__What this task involves__. Find the line containing "Given: Select the 240天 time range button" in the listing below; reproduce it and every line after, exactly. Skip pictures.

__Given records__.
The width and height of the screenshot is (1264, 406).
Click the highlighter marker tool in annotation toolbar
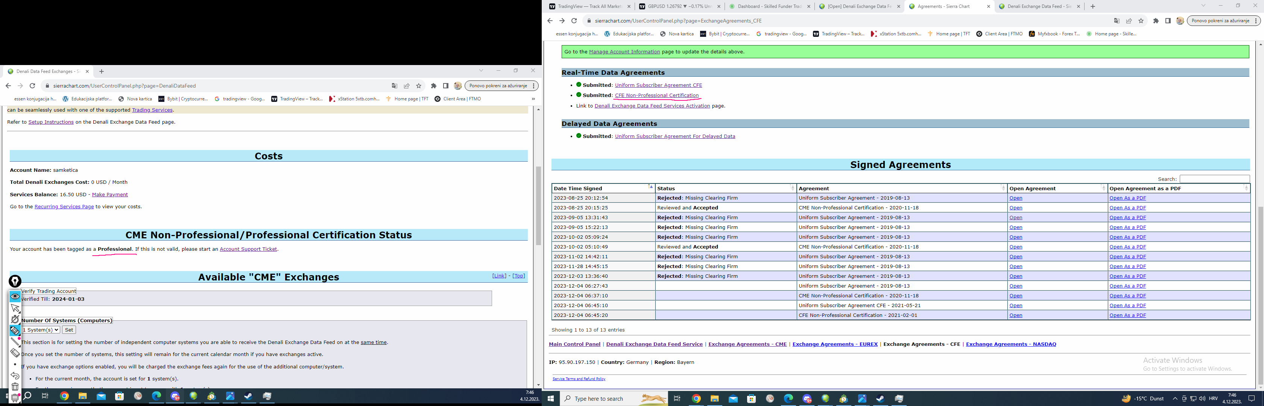15,330
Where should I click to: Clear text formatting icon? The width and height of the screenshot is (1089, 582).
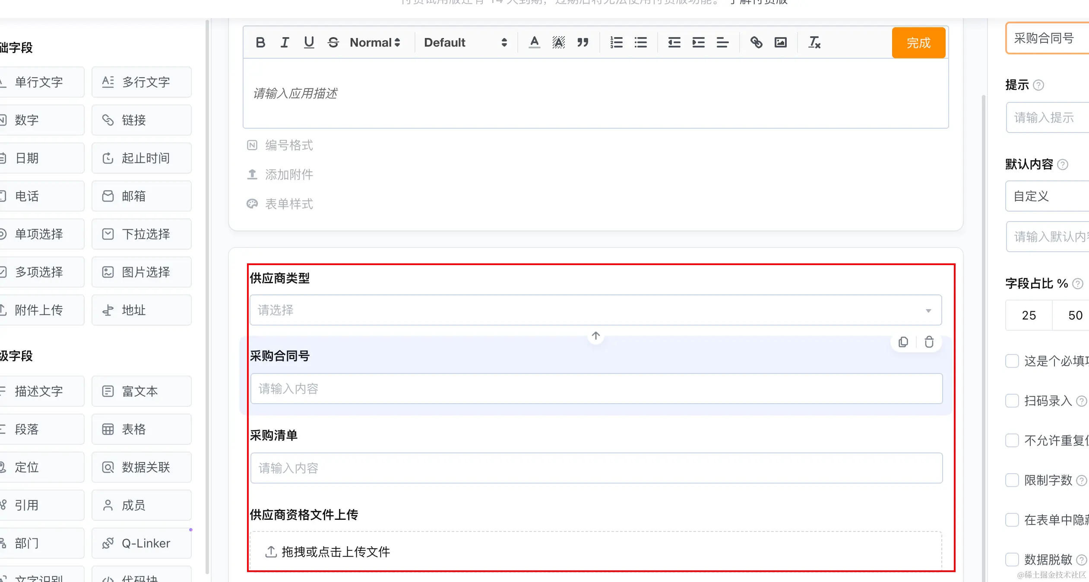point(814,42)
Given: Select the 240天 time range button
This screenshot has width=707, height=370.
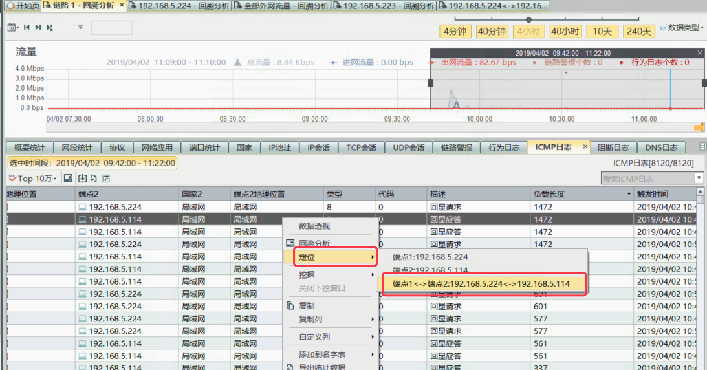Looking at the screenshot, I should coord(639,31).
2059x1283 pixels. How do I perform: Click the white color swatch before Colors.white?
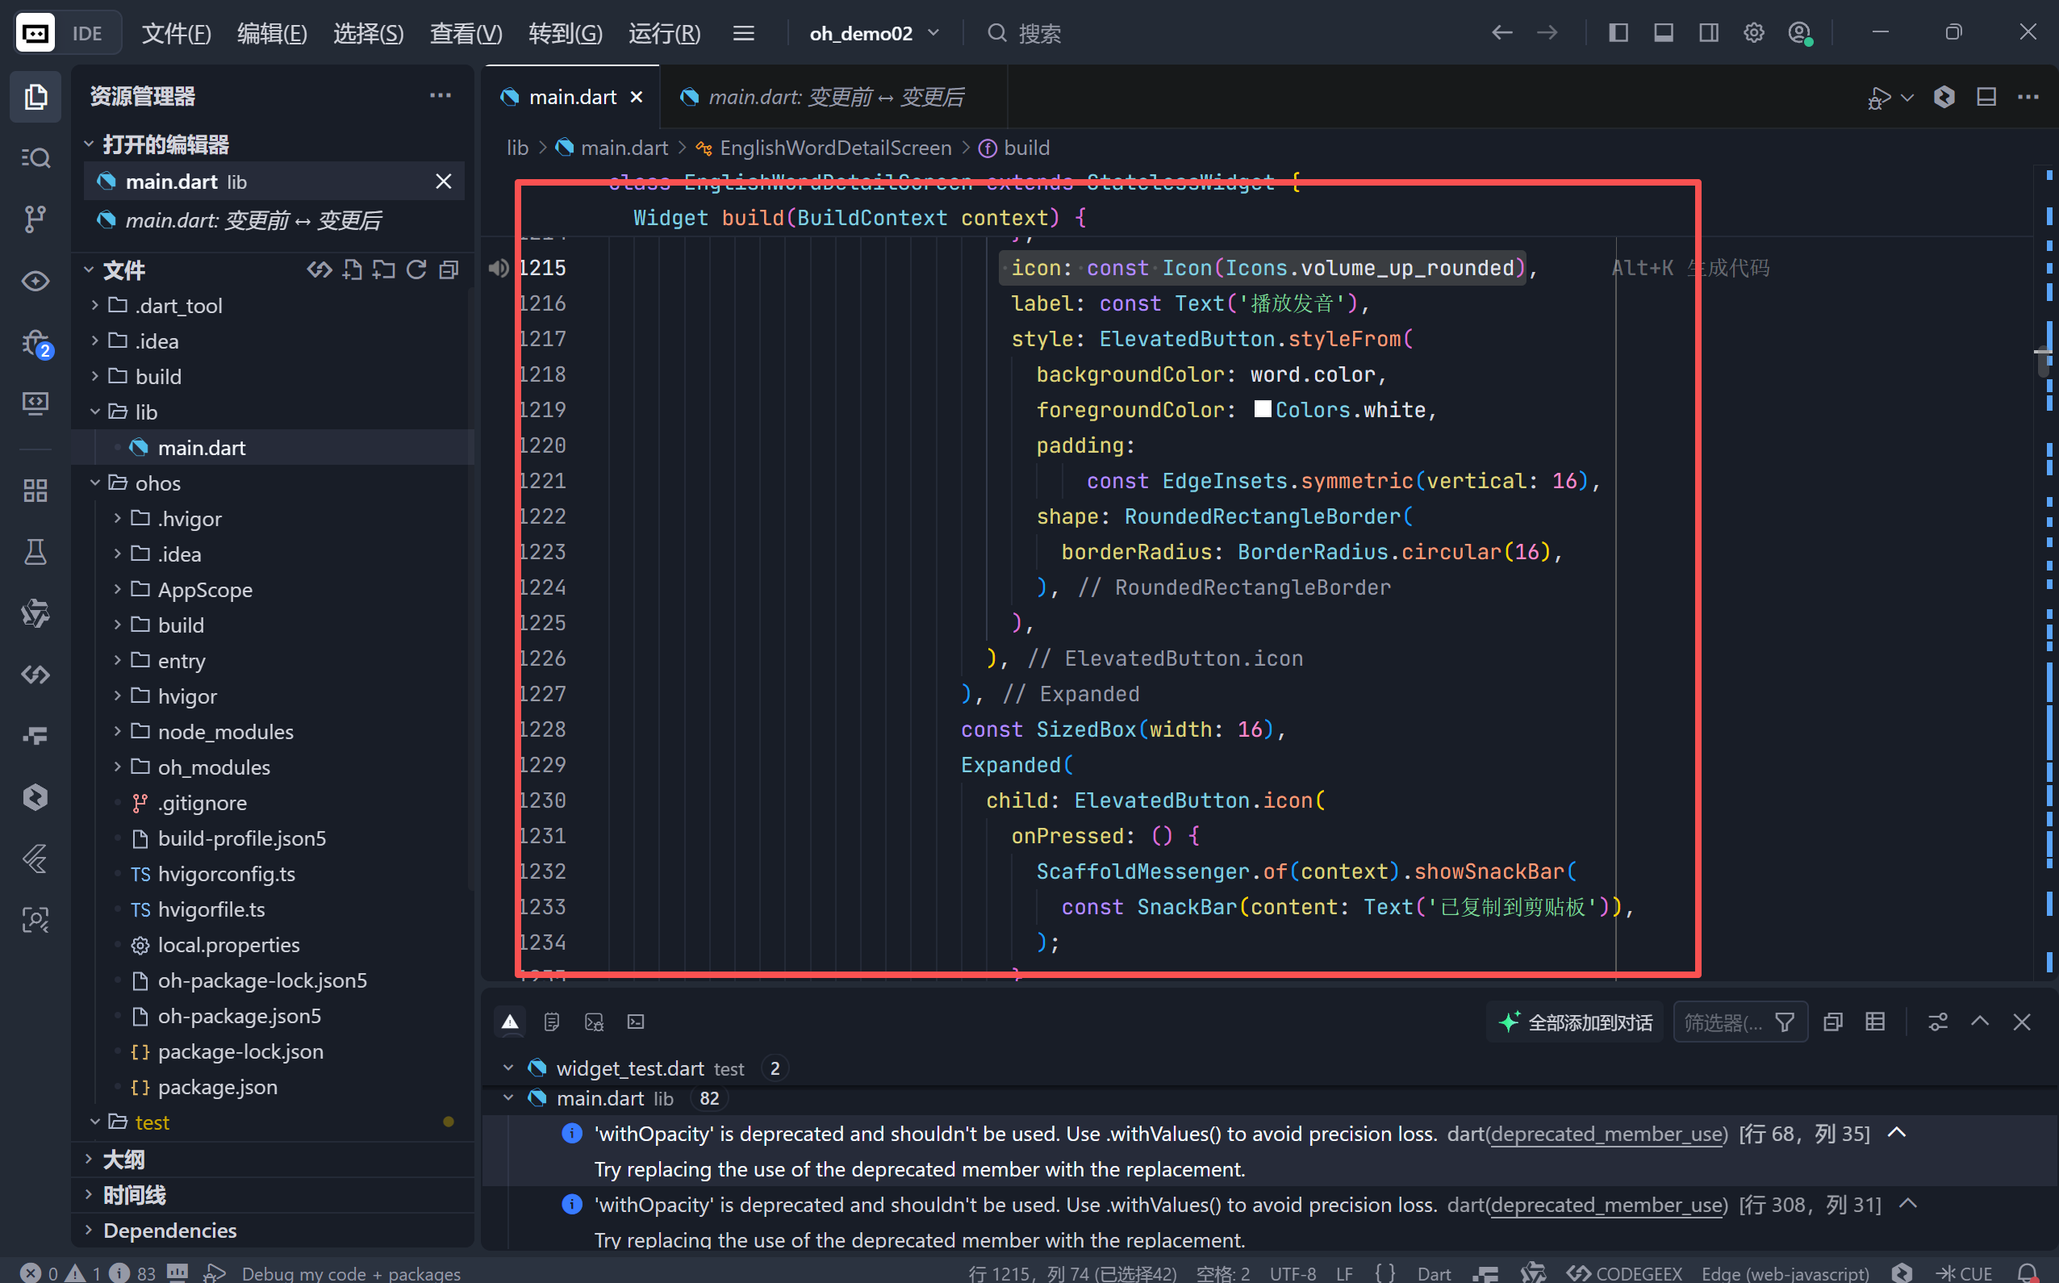pos(1262,410)
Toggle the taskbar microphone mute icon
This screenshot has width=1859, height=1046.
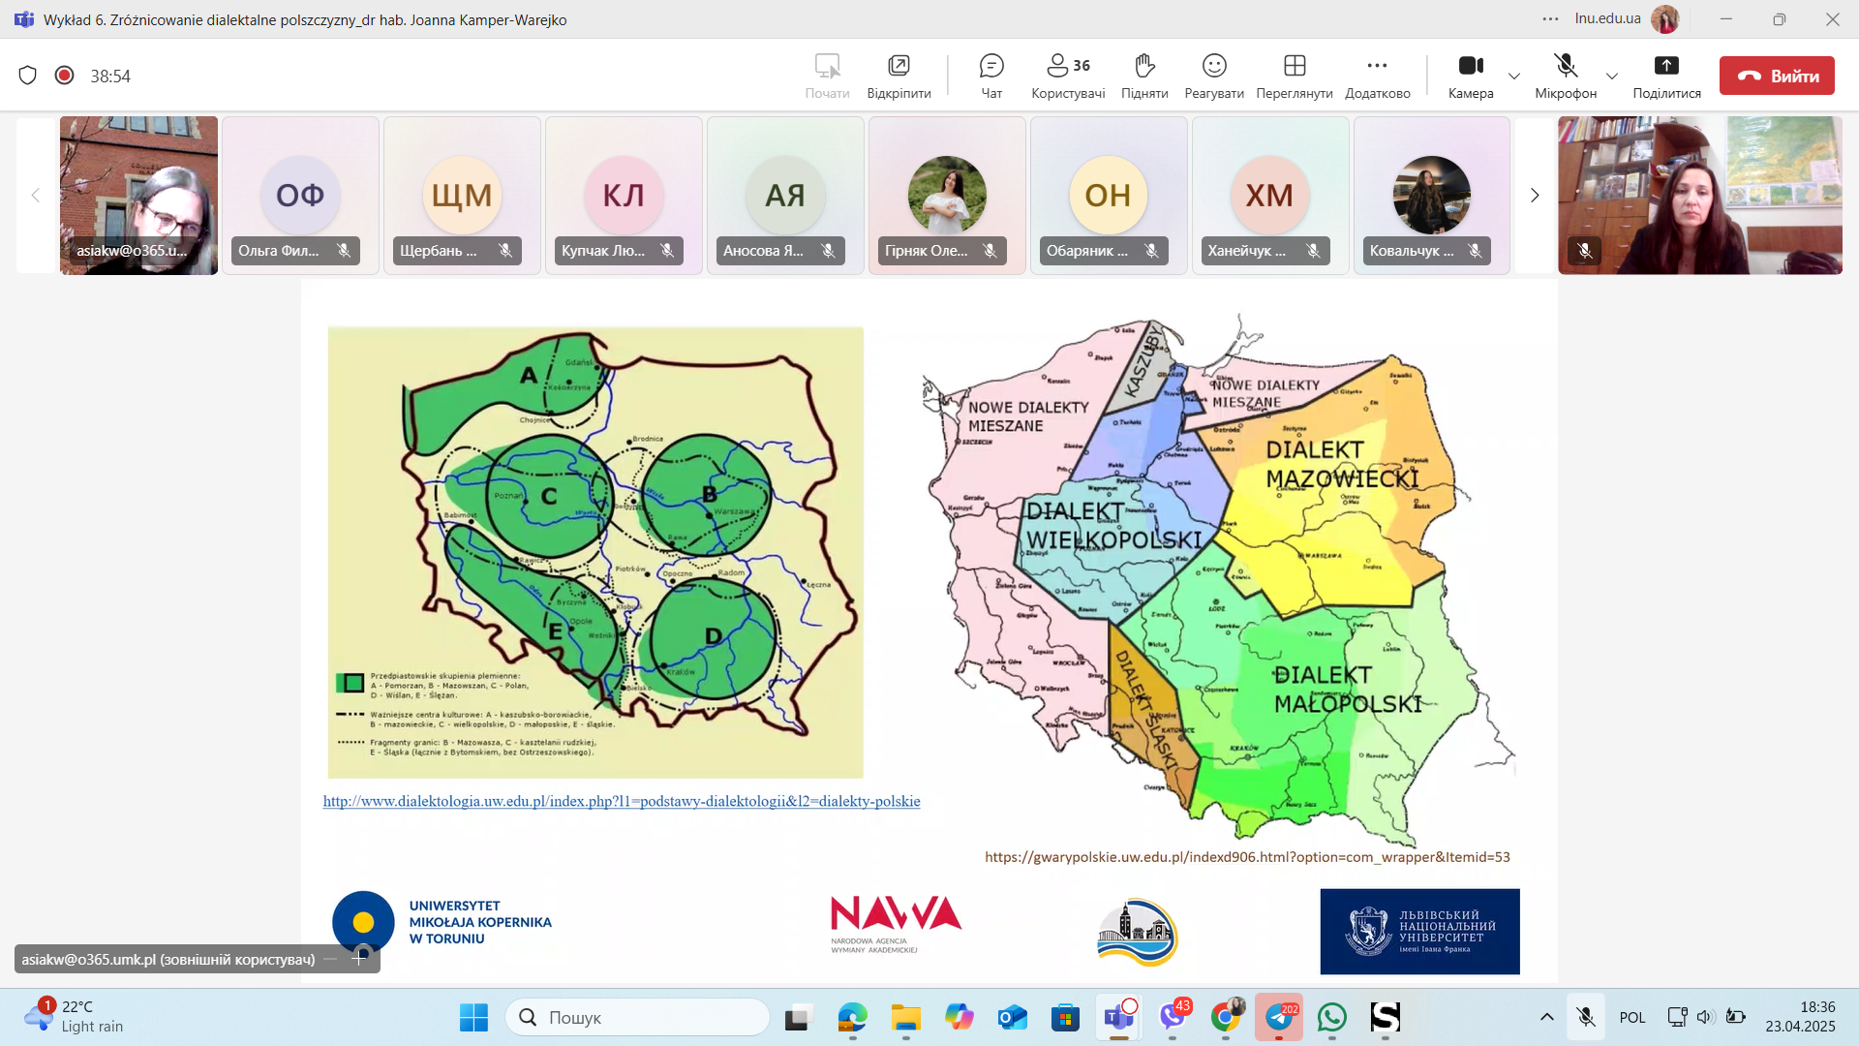(x=1585, y=1017)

__Your response__.
Given: Select the 240天 time range button
This screenshot has width=707, height=370.
Looking at the screenshot, I should coord(639,31).
2059x1283 pixels. How do I perform: Click the white color swatch before Colors.white?
pos(1262,410)
Toggle the taskbar microphone mute icon
This screenshot has width=1859, height=1046.
(x=1585, y=1017)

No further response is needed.